A 17 ans, Emilie Dequenne remporte avec ce film le prix d'interprétation à Cannes et offre leur première Palme d'or aux réalisateurs. 

"Rarement une comédienne aura autant marqué l'histoire du Festival de Cannes comme l'a fait Emilie Dequenne lors de son surgissement en +Rosetta+", a salué le délégué général du festival Thierry Frémaux auprès de l'AFP. "Révoltée à l'écran, elle était la douceur même dans la vie, une vie qui s'achève scandaleusement tôt, tant elle avait encore d'amour à donner. Nous la pleurons."

Emilie Dequenne redoutait d'être réduite au rôle de Rosetta, femme précaire luttant sur tous les fronts. "Elle disait toujours, mais je ne suis pas Rosetta !", se souvient Luc Dardenne.

Sa carrière sera bien plus vaste, avec une cinquantaine de films ("La fille du RER" d'André Téchiné (2009), "À perdre la raison" (2012) de Joachim Lafosse, "Les choses qu'on dit, les choses qu'on fait", d'Emmanuel Mouret...), dans lesquels elle saura varier les registres.

Comme chez Lucas Belvaux, qui la dirige en coiffeuse fan de karaoké dans "Pas son genre". "C'était un rôle extrêmement difficile, et ça a été une révélation. Emilie, qui jouait toujours des rôles sombres, s'est emparée du film et lui a amené quelque chose d'inattendu dans l'énergie. C'était plus que du talent, il y avait énormément de générosité", a confié le réalisateur à l'AFP.

Ou en mère de famille, chez Lukas Dhont ("Close") qui se souvient d'une actrice "jamais effrayée d’avancer vers l’inconnu, vers l’obscurité" puis de "repartir, dans une autre direction, vers la lumière".

Tapis rouge

Acteurs et actrices ont multiplié les messages sur les réseaux sociaux : "Pas de mots. Je pense à toi, à ta famille", a écrit l'acteur Jean Dujardin.

Juliette Binoche l'a remerciée d’avoir partagé ce qu'elle traversait "avec tant d’ardeur et de générosité".
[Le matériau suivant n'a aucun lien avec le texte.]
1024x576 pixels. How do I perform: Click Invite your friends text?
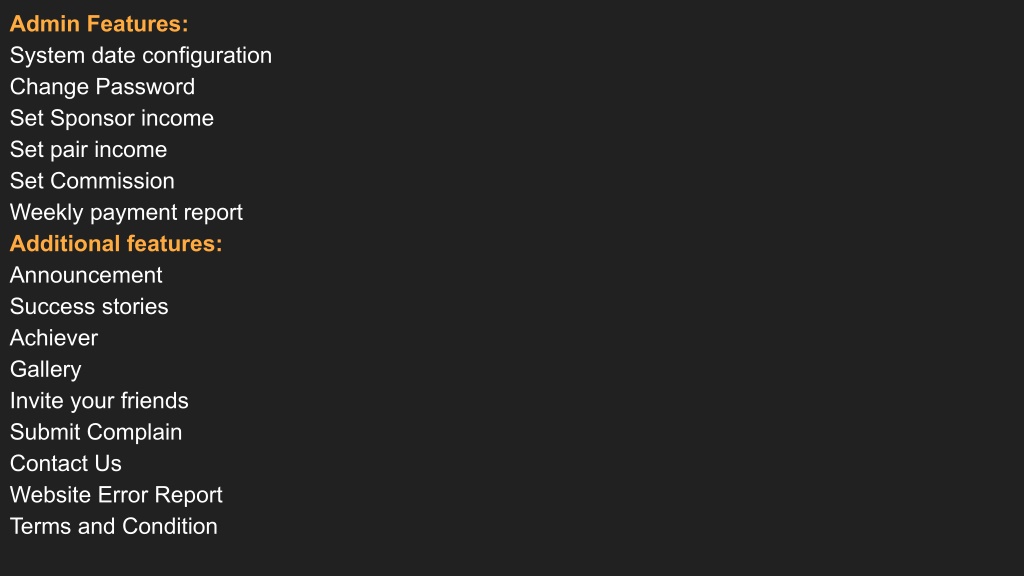[99, 401]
"Tout ce que tu étais, comme actrice et comme femme, inspirait l’admiration et l’amour", a salué sa compatriote Virginie Efira. Leïla Bekhti salue elle une "grande dame, grande âme, grande actrice, une reine".

"Le cinéma francophone perd, trop tôt, une actrice de talent qui avait encore tant à lui offrir", a regretté sur X la ministre de la Culture française, Rachida Dati.

En mai 2024, la comédienne était apparue sur le tapis rouge à Cannes au bras de son mari l'acteur Michel Ferracci, souriante, les cheveux courts à cause de son traitement, pour les 25 ans de "Rosetta" et pour présenter son dernier film, "Survivre". 

Quelques semaines plus tard, sur France Inter, elle avait assuré qu'"on peut vivre des moments beaux, forts, magiques, en dépit de la maladie, c'est possible".